This was a few feet from the high-pressure 30″ gas line.

Which PG&E said it inspected afterwards. According to the local newspapers, when pressed hard this week, they admitted no, not internally they didn’t, not that stretch of it, and no the type of pipe was not now up to code, no it shouldn’t have had that seam, that’s not standard, no, we didn’t know it was corroded. Because we didn’t look inside that particular section after the sewer work.

There was a homeowner whose walls cracked after the same sewer company used that same method near his home in Millbrae. (He sued, they settled.)

PG&E just spent nearly $50 million in ratepayers’ dollars trying to push a fraudulently-presented election measure that would have given them monopoly status and shut down many cities’ efforts to go green. When Prop 16 failed, they tried within days to get regulators to let them raise rates to cover the amount they’d spent on that campaign.

Think how far that money could have gone towards trimming trees that make the power lines arc. Towards replacing old and substandard pipes.

PG&E is trying to look magnanimous towards the homeowners whose friends and neighborhood they just blew up by offering them money they want their customers to then have to provide. Again, they want their shareholders to have a direct disincentive for holding them responsible for maintenance and public safety. As a friend put it, only the profits are privatized.

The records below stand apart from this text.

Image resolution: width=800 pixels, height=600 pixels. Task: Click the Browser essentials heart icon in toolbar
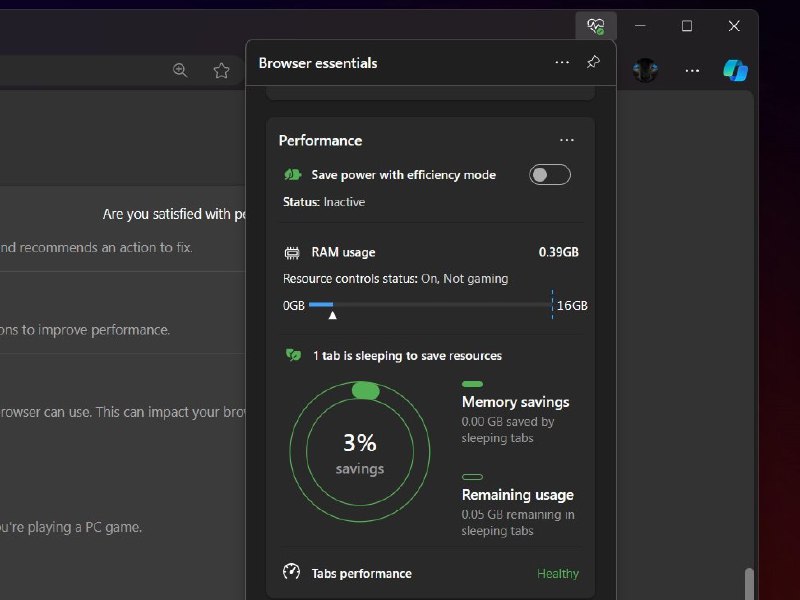[x=596, y=26]
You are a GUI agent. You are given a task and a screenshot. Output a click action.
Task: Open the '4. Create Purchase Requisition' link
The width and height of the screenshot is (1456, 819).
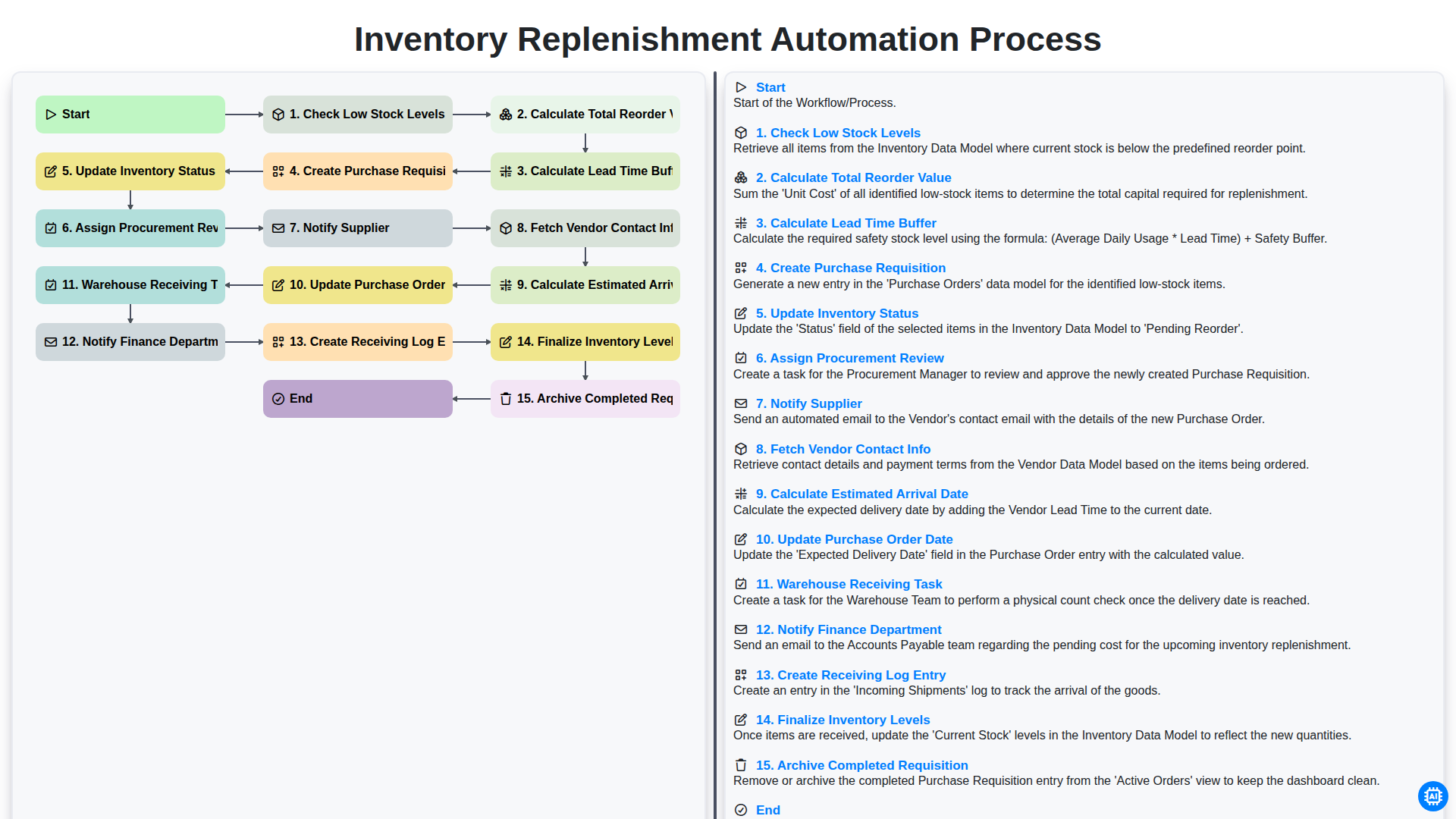point(850,268)
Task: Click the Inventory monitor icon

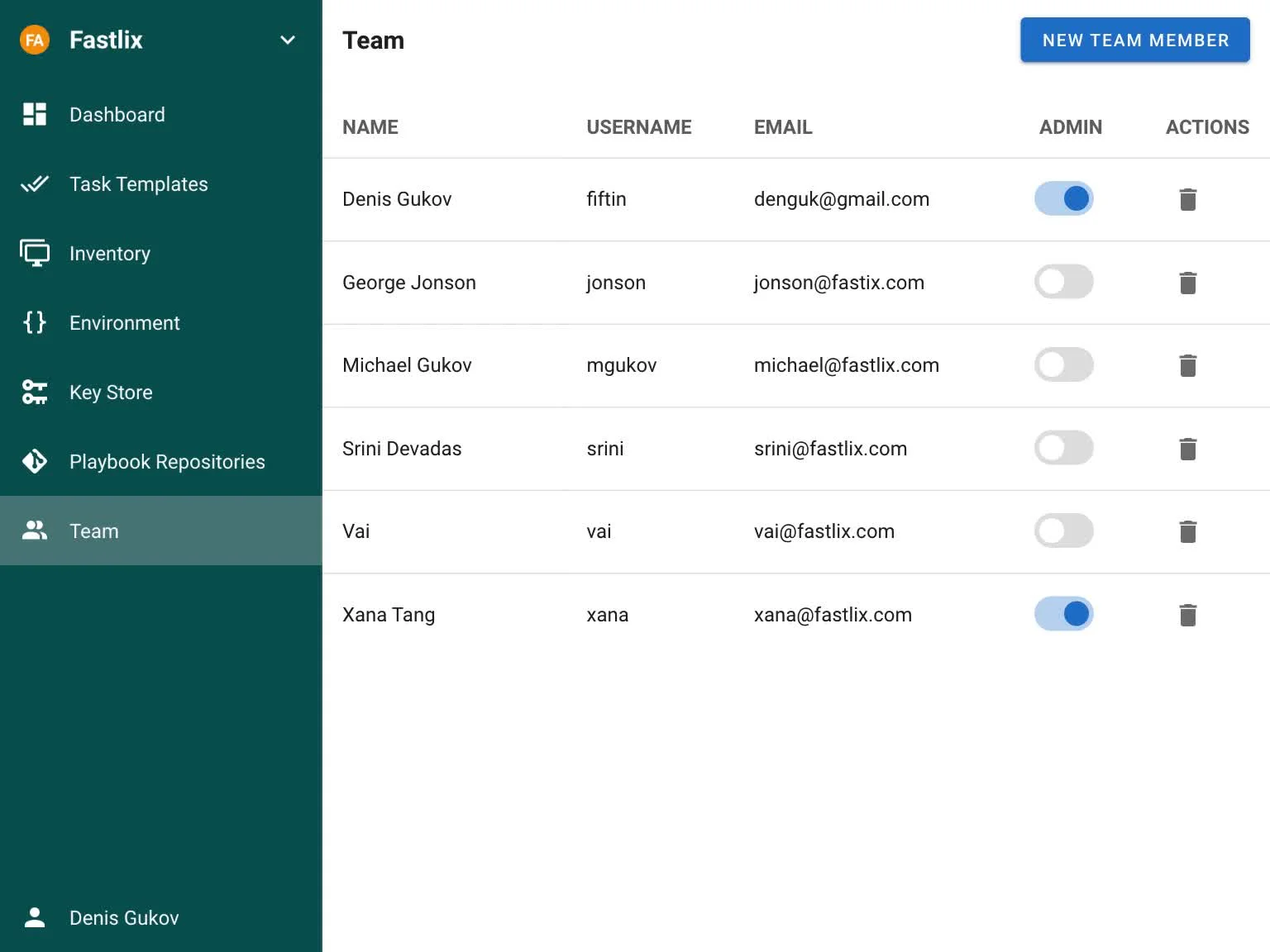Action: pyautogui.click(x=35, y=253)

One of those who burned to death, Jacqueline Grieg, was a CPUC regulator of their lines.

Now they want her co-workers to make her heirs have to help pay for killing her.

Utter, bitter, classic chutzpah.

One might think the CEO who’s running the corporate culture of Pacific Gas And–the word that unfortunately leaps to mind is–Evil would have the sense to wear a little financial sackcloth of upgrading equipment and getting the actual work done that the public pays for while so many of San Bruno Mountain’s families, the ones still alive, stand among only ashes.

Fire the guy. And CPUC, please, do right by us all. In Grieg’s memory.